Sin embargo, la lucha de clases, desde el mismo momento de su aparición, ha ido acompañada por el intento de las clases dominantes de negarla, de ocultarla, de encubrirla, y para ello se han valido de todos los recursos habidos y por haber. Durante el esclavismo y el feudalismo las clases dominantes contaron con el invaluable apoyo de la religión, para justificar, puesto que no se podía ocultar, la terrible explotación a que eran sometidos los esclavos y los siervos, respectivamente. Ahora, en el capitalismo, los recursos para ocultar la lucha de clases (y la misma explotación), se han sofisticado cada vez más, el capitalista no solamente invierte para adquirir materia prima y fuerza de trabajo de la cual extraerá la “ganancia”, también invierte en ciencia, para producir cada vez más y mejor tecnología y para preparar a sus picapleitos e intelectuales que defiendan y hermoseen la sociedad basada en la explotación. En el capitalismo todo, absolutamente todo, se ha convertido en mercancía y por ello mismo han surgido industrias de todo tipo, algunas insólitas, como la industria de la mentira. Ésta no está concentrada ni se encuentra ubicada en algún lugar geográfico, como la industria del turismo, etc., pero podemos localizar su área de influencia principalmente en los medios informativos. Es lamentable, pero es la cruda realidad, que las profesiones más nobles, el capitalismo las ha envilecido y los profesionistas que pudieran ser individuos de bien para la sociedad, se han convertido en viles mercenarios, al servicio de los dueños del dinero.
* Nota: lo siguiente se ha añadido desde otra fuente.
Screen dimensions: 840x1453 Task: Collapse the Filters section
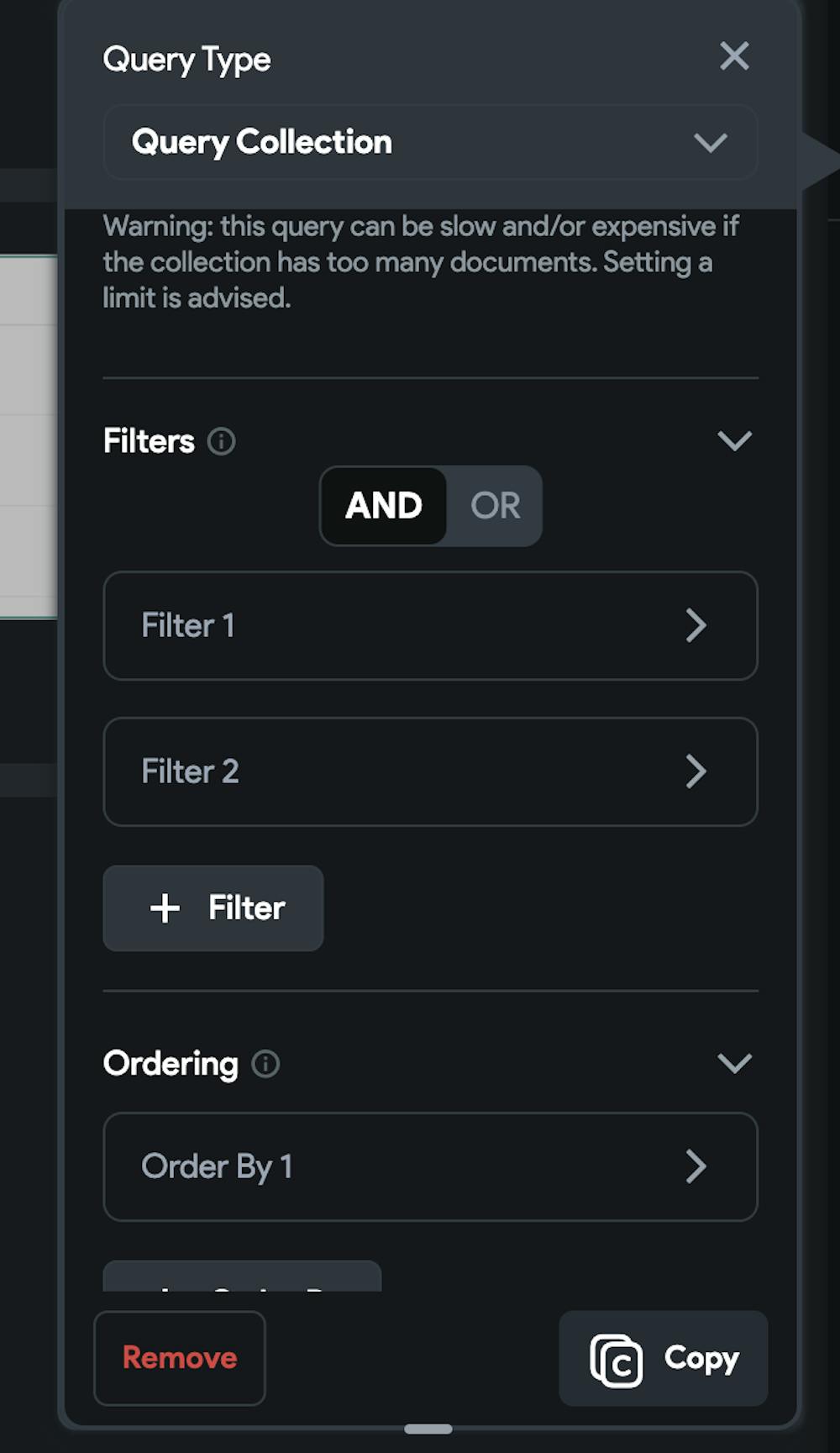click(734, 440)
Y en conclusión; la sociedad capitalista se ha levantado sobre la explotación del hombre por el hombre y se ha vestido con el traje de la hipocresía, el empresario explotador quiere aparecer ante los ojos de la sociedad como el benefactor del obrero, quiere a toda costa ocultar que lo único que le mueve al darle trabajo al obrero es su sed de ganancia. Y como en toda sociedad dividida en clases, la ideología dominante es la de la clase dominadora, toda la sociedad en su conjunto participa en esta conducta del engaño, de la simulación, de la falta de veracidad: salvo honrosas excepciones, los padres le mienten a los hijos, los hijos le mienten a los padres, el hombre engaña a la mujer y la mujer engaña al hombre. No falta quien presuma ante sus íntimos amigos de ser un maestro del engaño. Hay quienes calumnian con toda sangre fría hasta a su propia sombra sin sentir tal vez ningún remordimiento. Los políticos del folklor nacional son los mejores ejemplos de este tipo de seres, educados, amamantados y formados en la costumbre de mentir.Personas de este tipo se dicen militantes de la izquierda y no lo son, se dicen defensores del pueblo y no los son, se atreven algunos a llamarse revolucionarios y no son más que simples burócratas. José Revueltas criticó este tipo de deficiencias en las filas del extinto Partido Comunista Mexicano (PCM), y planteó la inexistencia del partido que debería ser la cabeza del proletariado mexicano; Revueltas fue expulsado del PCM y fundó una organización que posteriormente dio nuevos frutos, pero la tarea de construir la cabeza del proletariado mexicano todavía está por concluirse y es un hecho definitivo que en nuestro país, la izquierda no es realmente la izquierda. Esos partidos que se ostentan como de “oposición” solamente son equipos de burócratas arribistas, grupos de saltimbanquis de la política, hordas de lobos disfrazados de pastores.

Por eso, cuando los antorchistas somos víctimas de la calumnia de quienes debieran propagar la verdad, cuando somos víctimas de represión por parte de quienes debieran defendernos, no estamos haciendo otra cosa más que comprobar, demostrar y demostrarnos, que Antorcha es la autentica organización de los pobres del país y por eso, los poderosos y sus jaurías se lanzan contra nosotros como fieras del mal. Y por eso también, cuando nos ladren debemos continuar caminando tranquilamente, seguros de que tarde o temprano, ellos quedarán al descubierto y serán confinados al lugar que les corresponde, el cual no es ni siquiera el basurero de la historia, sino la nada, pues ellos ante la realidad que es y llegará a serel antorchismo, ellos digo, son la nada.